A COMMUNITY FOR THE CENTER.

75 people packed the small chambers of the Valparaiso Commission Hall for one thing on Valentine’s Day: to discuss the fate of the Valparaiso Community Center.

The center, which is also called the Valparaiso Senior Center, became a third rail for politics in Valparaiso after the January commission meeting.

In that meeting, Mayor Brent Smith said that the building should be “razed.” His statement angered many citizens – about 100 of which rallied together on January 31st to organize support for the building. Many of the people who attended the meeting on the 31st attended the February 14th commission meeting to support the building’s preservation.

Mayor Smith responded to the angry citizens with an apology for his previous statement about the Valparaiso Community Center. “I was addressed that the building needed to be torn down – and that was not the truth. So I did say that in a public meeting. That was the information that I was given, so I apologize for that,” Smith said.

THE BUILDING

Jerry Spence offered his services for free to inspect the damage and see what the situation with the 100-year-old building was.
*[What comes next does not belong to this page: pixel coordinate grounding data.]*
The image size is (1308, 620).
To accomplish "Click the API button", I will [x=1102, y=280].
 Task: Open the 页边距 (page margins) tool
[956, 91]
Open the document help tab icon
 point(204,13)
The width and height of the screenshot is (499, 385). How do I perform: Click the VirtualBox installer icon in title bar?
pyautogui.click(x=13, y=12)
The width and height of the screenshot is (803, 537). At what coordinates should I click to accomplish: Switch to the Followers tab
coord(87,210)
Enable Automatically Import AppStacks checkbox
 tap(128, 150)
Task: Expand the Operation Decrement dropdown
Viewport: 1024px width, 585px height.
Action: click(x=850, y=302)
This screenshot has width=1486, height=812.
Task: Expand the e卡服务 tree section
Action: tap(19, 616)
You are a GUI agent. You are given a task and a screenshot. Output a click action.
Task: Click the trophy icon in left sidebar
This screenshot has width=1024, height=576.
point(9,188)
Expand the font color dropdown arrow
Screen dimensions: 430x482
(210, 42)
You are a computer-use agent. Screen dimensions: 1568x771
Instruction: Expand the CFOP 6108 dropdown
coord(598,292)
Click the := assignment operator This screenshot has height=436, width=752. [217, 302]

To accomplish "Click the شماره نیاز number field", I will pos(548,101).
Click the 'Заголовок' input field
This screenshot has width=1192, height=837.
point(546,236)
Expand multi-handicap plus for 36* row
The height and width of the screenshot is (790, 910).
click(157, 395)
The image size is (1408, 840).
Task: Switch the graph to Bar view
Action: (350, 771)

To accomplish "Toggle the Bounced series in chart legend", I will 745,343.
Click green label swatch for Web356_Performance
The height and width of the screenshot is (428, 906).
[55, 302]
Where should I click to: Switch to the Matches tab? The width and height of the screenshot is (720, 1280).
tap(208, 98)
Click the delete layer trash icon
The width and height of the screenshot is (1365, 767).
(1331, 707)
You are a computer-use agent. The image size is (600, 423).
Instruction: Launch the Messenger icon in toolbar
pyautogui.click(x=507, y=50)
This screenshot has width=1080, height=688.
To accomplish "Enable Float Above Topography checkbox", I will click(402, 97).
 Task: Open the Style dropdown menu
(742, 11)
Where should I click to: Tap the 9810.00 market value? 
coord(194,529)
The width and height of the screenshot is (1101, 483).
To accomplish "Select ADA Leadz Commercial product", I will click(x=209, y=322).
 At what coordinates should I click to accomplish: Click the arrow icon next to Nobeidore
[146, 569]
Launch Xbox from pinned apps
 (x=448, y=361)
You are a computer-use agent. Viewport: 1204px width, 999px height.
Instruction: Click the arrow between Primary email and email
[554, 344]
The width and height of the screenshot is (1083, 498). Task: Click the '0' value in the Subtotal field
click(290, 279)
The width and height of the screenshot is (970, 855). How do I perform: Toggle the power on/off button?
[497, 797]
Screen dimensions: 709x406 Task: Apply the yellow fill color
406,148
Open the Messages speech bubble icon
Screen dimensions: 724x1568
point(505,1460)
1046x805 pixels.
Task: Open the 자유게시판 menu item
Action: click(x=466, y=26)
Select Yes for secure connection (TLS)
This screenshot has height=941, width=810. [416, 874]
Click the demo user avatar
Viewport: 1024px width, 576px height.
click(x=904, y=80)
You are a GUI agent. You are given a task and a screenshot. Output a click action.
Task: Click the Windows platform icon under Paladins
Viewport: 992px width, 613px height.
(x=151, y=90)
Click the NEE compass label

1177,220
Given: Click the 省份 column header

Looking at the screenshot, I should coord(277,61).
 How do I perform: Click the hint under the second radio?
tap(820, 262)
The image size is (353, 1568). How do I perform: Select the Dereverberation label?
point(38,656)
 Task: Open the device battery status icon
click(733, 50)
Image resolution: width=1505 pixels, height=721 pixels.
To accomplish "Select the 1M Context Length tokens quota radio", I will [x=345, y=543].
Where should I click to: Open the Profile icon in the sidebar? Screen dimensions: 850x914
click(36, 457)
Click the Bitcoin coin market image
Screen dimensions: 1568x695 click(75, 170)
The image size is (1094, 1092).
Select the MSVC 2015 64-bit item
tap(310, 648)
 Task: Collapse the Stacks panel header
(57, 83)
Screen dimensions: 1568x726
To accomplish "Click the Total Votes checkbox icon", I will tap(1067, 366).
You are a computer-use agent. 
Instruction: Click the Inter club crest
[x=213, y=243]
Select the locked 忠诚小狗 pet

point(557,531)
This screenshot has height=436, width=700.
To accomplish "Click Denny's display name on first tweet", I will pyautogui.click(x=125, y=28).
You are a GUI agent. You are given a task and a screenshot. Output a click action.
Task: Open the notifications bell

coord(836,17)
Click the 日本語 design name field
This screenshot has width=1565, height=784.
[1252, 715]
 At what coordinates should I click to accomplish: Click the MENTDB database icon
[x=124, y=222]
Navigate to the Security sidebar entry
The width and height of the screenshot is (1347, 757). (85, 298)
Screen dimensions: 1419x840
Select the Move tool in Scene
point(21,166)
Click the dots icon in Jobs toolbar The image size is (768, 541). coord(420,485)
Spence’s report, as he summarized it to the commission, painted a picture of a sturdy building constructed of heart pine with some cosmetic issues and problems with a leaky roof.

A couple of years ago – according to the commission – an individual donated $8,000 to repair the roof. That money sits in the Valparaiso City coffers, unused.

The total cost of repairing the roof, estimated at $23,500, was prohibitive in the past. This is according to Mayor Smith, who weighed in on the situation multiple times while the topic was on the table.

Mayor Smith reported to the commission that two business people in the community said they would donate $20,000 a piece for upkeep of the building – provided citizens also make donations.